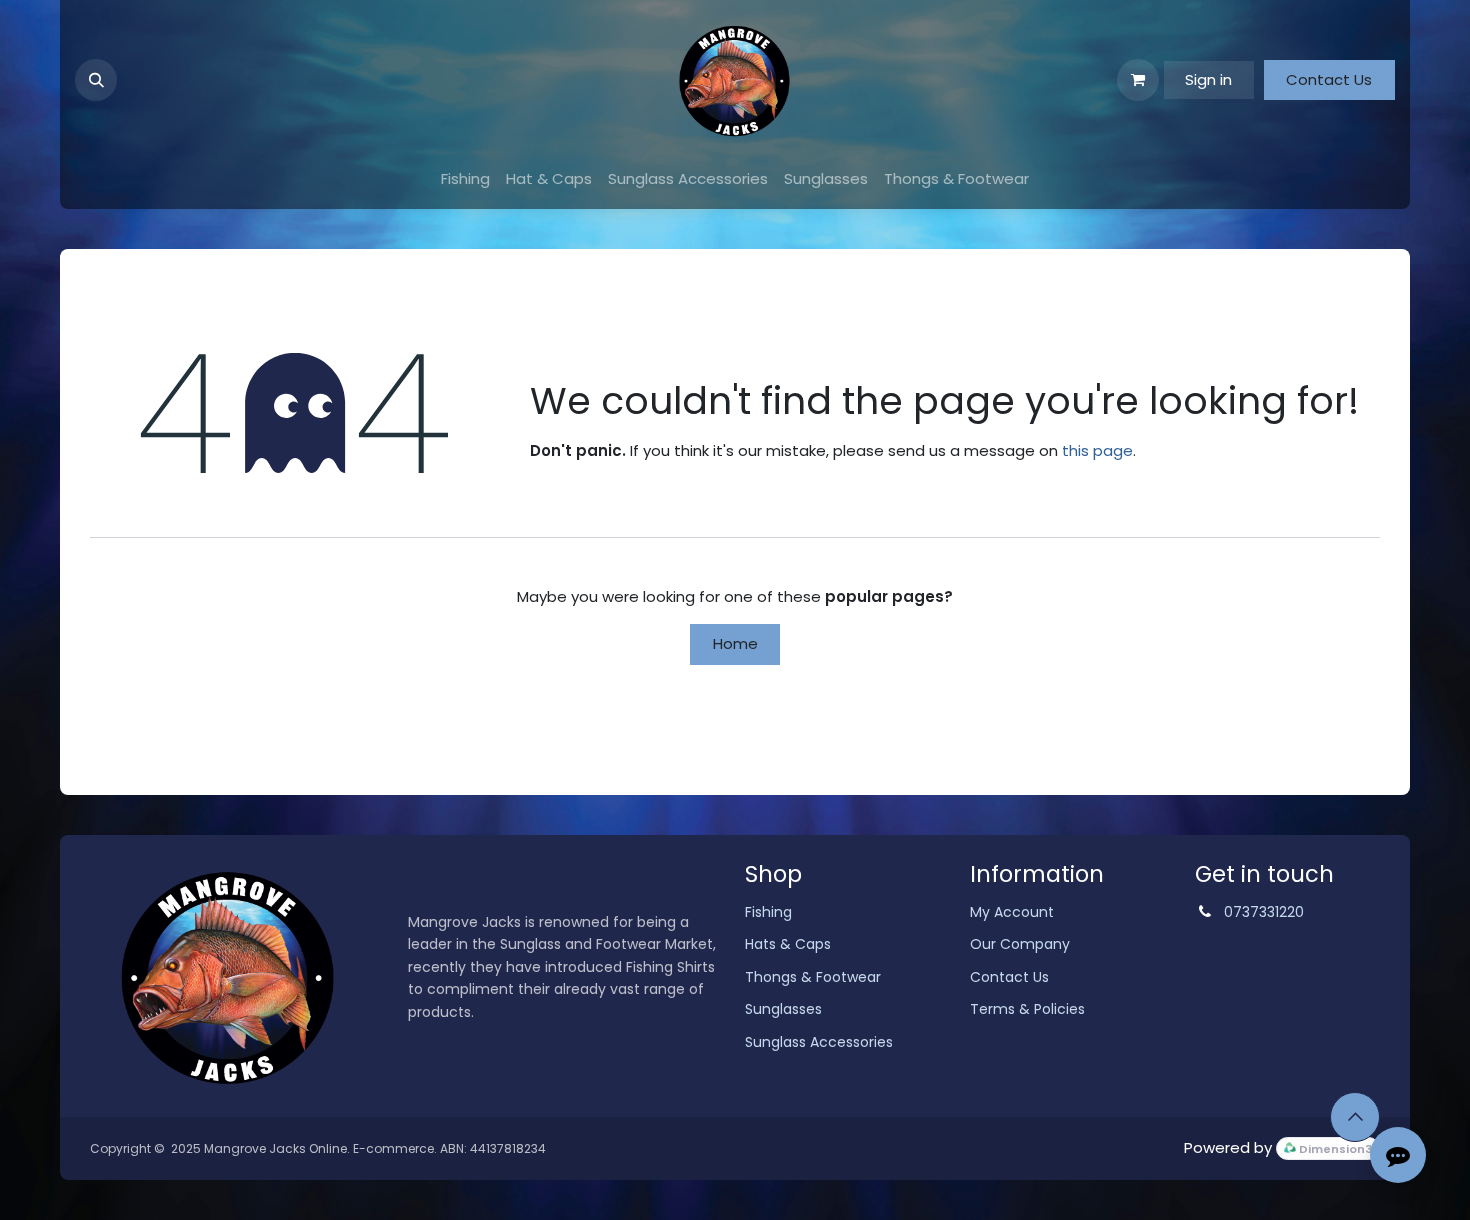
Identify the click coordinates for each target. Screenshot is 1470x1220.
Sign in (1208, 79)
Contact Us (1329, 79)
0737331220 (1264, 912)
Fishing (768, 912)
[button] (96, 80)
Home (735, 643)
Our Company (1020, 944)
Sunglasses (783, 1009)
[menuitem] (465, 179)
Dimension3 (1334, 1149)
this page (1097, 450)
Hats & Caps (788, 944)
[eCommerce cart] (1138, 80)
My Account (1012, 912)
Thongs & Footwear (813, 977)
============
TASK PROMPT: Only the pictures are to be dropped; the rest of the material above must be duplicated exactly.

RESULT BELOW:
Identify the click coordinates for each target. Screenshot is 1470x1220.
Sign in (1208, 79)
Contact Us (1329, 79)
0737331220 (1264, 912)
Fishing (768, 912)
[button] (96, 80)
Home (735, 643)
Our Company (1020, 944)
Sunglasses (783, 1009)
[menuitem] (465, 179)
Dimension3 (1334, 1149)
this page (1097, 450)
Hats & Caps (788, 944)
[eCommerce cart] (1138, 80)
My Account (1012, 912)
Thongs & Footwear (813, 977)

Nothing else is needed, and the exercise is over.